__Aim__
Convert the part of the records that runs from their first line through the line containing "The image size is (768, 1365).", both ends included, into a JSON list of strings with one string per line and blank lines omitted.

__Material for this exercise__
• • •
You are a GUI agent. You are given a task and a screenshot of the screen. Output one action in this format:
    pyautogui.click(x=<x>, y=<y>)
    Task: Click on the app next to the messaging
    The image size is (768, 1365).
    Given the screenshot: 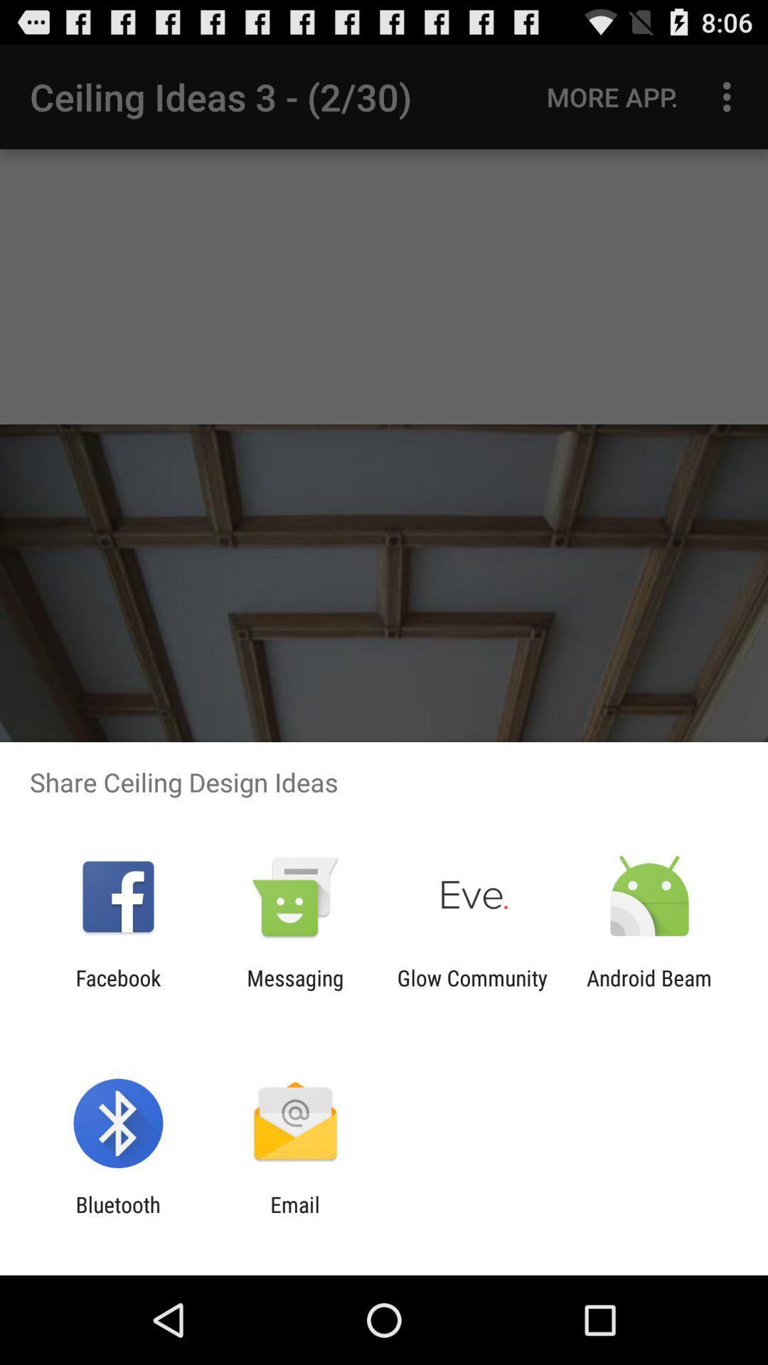 What is the action you would take?
    pyautogui.click(x=472, y=990)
• • •
__Task response__
[
  "You are a GUI agent. You are given a task and a screenshot of the screen. Output one action in this format:",
  "    pyautogui.click(x=<x>, y=<y>)",
  "    Task: Click on the app next to the messaging",
  "    The image size is (768, 1365)."
]